Our Take, With Doug Sheridan
The Times UK writes, “influential” research by McKinsey & Company that found companies with diverse leadership teams perform better than rivals was flawed and should not be “relied on”,
Our Take, With Doug Sheridan
The Times UK writes, “influential” research by McKinsey & Company that found companies with diverse leadership teams perform better than rivals was flawed and should not be “relied on”, academics have found.
Widely quoted studies by the management consultancy that suggested increasing racial and ethnic diversity at the executive level can improve a company’s financial performance were called into question in research published in Econ Journal Watch, an academic journal.
Its authors said they'd tried to replicate McKinsey’s work but had found “no statistically significant difference between the likelihood of financial outperformance” between businesses with diverse leadership teams and those without. McKinsey has released four studies said to support the financial case for increasing diversity at the top of companies.
Dame Vivian Hunt, McKinsey’s managing partner in the UK and Ireland at the time and a co-author of the studies, had said they showed that “companies that have more diverse leadership teams are more successful” and that pursuing diversity was “driving real business results.”
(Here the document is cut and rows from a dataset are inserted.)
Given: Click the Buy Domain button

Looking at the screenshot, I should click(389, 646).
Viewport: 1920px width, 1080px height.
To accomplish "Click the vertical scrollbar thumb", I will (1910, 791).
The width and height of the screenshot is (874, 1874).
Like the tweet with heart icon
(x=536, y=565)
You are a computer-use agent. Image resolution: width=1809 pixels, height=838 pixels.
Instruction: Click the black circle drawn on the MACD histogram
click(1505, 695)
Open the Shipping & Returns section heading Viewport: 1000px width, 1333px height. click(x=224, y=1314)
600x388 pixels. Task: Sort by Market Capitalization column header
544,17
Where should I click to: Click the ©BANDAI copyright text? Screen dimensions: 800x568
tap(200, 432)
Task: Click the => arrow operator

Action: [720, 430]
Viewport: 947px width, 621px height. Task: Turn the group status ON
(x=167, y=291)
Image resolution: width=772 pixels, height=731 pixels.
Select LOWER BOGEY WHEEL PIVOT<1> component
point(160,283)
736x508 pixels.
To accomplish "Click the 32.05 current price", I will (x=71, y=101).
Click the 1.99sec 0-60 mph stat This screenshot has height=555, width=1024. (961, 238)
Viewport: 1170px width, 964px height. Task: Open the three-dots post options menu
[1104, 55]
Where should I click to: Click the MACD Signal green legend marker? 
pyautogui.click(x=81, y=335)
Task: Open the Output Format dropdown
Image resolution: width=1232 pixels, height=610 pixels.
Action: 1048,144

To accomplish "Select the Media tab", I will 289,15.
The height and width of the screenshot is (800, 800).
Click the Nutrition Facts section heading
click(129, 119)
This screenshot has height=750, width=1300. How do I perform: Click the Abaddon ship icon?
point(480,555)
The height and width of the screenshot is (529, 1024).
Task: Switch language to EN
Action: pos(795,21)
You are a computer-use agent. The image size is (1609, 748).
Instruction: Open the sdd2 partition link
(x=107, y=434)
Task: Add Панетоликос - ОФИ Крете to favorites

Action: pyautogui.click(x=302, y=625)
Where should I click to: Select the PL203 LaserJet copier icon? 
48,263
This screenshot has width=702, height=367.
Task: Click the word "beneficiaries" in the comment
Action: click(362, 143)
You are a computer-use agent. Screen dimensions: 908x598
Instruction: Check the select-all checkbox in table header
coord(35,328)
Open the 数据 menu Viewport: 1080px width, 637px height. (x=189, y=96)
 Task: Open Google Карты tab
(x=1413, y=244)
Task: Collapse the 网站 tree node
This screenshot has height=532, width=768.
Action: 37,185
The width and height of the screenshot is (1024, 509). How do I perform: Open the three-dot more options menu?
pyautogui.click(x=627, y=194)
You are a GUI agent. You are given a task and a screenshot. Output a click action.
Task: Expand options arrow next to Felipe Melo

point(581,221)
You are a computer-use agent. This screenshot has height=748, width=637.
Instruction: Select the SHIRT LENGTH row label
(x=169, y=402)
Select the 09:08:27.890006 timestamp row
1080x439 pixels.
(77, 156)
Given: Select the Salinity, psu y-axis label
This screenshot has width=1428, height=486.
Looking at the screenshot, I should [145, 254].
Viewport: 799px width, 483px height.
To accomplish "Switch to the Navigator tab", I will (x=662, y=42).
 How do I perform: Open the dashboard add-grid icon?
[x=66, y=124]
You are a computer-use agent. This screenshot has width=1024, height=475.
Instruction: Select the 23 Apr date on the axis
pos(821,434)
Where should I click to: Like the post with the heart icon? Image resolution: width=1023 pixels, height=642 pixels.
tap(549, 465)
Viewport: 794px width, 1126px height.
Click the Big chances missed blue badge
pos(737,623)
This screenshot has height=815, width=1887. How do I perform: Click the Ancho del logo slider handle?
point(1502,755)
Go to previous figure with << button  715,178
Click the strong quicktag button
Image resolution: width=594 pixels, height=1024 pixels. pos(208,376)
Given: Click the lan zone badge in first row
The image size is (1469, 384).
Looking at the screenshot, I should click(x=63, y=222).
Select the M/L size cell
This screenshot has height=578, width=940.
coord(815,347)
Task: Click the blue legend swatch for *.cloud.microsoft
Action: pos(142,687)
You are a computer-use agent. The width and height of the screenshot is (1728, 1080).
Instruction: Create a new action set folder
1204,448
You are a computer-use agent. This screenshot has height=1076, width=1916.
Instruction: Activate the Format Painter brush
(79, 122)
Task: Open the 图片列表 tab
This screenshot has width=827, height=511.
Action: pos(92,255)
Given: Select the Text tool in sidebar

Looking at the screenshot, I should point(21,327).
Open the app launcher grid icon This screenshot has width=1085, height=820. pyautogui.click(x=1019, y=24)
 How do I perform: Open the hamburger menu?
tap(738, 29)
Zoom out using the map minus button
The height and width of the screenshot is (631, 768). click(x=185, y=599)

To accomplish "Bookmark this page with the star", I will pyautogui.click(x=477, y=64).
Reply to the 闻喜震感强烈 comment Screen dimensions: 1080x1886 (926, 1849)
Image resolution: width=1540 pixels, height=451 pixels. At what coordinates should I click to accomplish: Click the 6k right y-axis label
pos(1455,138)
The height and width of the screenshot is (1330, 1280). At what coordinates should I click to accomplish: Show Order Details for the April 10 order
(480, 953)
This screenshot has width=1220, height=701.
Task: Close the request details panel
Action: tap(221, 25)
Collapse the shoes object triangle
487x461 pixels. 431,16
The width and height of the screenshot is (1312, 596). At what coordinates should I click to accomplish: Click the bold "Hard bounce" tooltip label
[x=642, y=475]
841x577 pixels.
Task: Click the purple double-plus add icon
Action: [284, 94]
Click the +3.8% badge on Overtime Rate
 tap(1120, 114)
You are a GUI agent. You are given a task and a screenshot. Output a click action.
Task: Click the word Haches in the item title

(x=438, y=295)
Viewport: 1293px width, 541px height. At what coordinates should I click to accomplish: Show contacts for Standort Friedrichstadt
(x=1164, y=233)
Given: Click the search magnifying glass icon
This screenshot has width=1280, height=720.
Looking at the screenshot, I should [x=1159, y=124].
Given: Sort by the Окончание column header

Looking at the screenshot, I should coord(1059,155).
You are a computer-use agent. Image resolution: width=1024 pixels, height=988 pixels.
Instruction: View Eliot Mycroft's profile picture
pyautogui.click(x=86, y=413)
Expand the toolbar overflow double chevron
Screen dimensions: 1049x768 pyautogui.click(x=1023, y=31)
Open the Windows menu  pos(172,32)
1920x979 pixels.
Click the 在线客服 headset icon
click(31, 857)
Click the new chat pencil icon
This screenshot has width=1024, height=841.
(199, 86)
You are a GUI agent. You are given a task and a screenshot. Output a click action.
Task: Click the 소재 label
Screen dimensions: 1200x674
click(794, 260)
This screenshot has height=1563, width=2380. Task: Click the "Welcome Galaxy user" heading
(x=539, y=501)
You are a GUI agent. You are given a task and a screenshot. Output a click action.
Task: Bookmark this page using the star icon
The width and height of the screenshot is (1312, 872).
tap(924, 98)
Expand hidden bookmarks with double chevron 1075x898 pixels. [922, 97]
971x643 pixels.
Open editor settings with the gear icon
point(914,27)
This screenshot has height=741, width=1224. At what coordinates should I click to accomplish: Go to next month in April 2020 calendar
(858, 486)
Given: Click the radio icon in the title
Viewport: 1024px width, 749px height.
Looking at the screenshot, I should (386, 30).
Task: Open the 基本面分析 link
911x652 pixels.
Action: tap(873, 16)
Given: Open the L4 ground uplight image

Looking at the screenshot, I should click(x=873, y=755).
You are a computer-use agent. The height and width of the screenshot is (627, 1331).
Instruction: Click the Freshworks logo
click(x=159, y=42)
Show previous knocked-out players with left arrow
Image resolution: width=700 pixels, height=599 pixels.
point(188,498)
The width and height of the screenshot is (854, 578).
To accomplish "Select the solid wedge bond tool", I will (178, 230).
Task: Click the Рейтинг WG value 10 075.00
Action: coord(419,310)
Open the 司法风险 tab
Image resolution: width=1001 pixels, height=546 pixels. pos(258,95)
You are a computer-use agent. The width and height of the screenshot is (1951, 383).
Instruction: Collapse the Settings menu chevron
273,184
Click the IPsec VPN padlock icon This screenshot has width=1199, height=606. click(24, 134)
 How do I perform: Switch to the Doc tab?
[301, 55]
Jeremiah Green, an assoc professor at the Mays Business School - Texas A&M University in Texas, and John Hand, professor of accounting at UNC Kenan-Flagler Business School-Flagler Business School in North Carolina, authors of the article, say the McKinsey studies had been “very influential.”
However, they said, “McKinsey’s studies neither conceptually nor empirically support the argument that large US public firms can expect on average to deliver improved financial performance if they increase the racial/ethnic diversity of their executives.”
They said McKinsey’s tests were “erroneous” and could not be replicated when academics used data from businesses in the S&P 500. Green and Hand issued a working paper on the McKinsey studies in 2021. Last month, their work was published after peer review in Econ Journal Watch.
Their tests found no “statistically significant relations” between ethnic diversity of executives and profits, sales growth, gross margin, return on assets, return on equity and total shareholder return over the period from 2015 to 2019.
Our Take 1: Green and Hand say their findings speak to the “lack of robustness” of McKinsey’s studies. Good on them. They will no doubt face criticism from their academic colleagues for calling out an outfit like McKinsey. We hope they hold firm... and that more in academia challenge the myriad other weak claims of compromised consultancies.
Our Take 2: There was a time when a McKinsey study was highly regarded outside of boardrooms. Those days seem long gone.
Our Take 3: We looked up one of the McKinsey reports examined by the professors. Its publish date is May 2020, right when the world was losing its mind over everything from COVID-19 to climate change to fossil fuels. So what the hell... why not culture and leadership as well? A golden era of corporate farce, to be sure.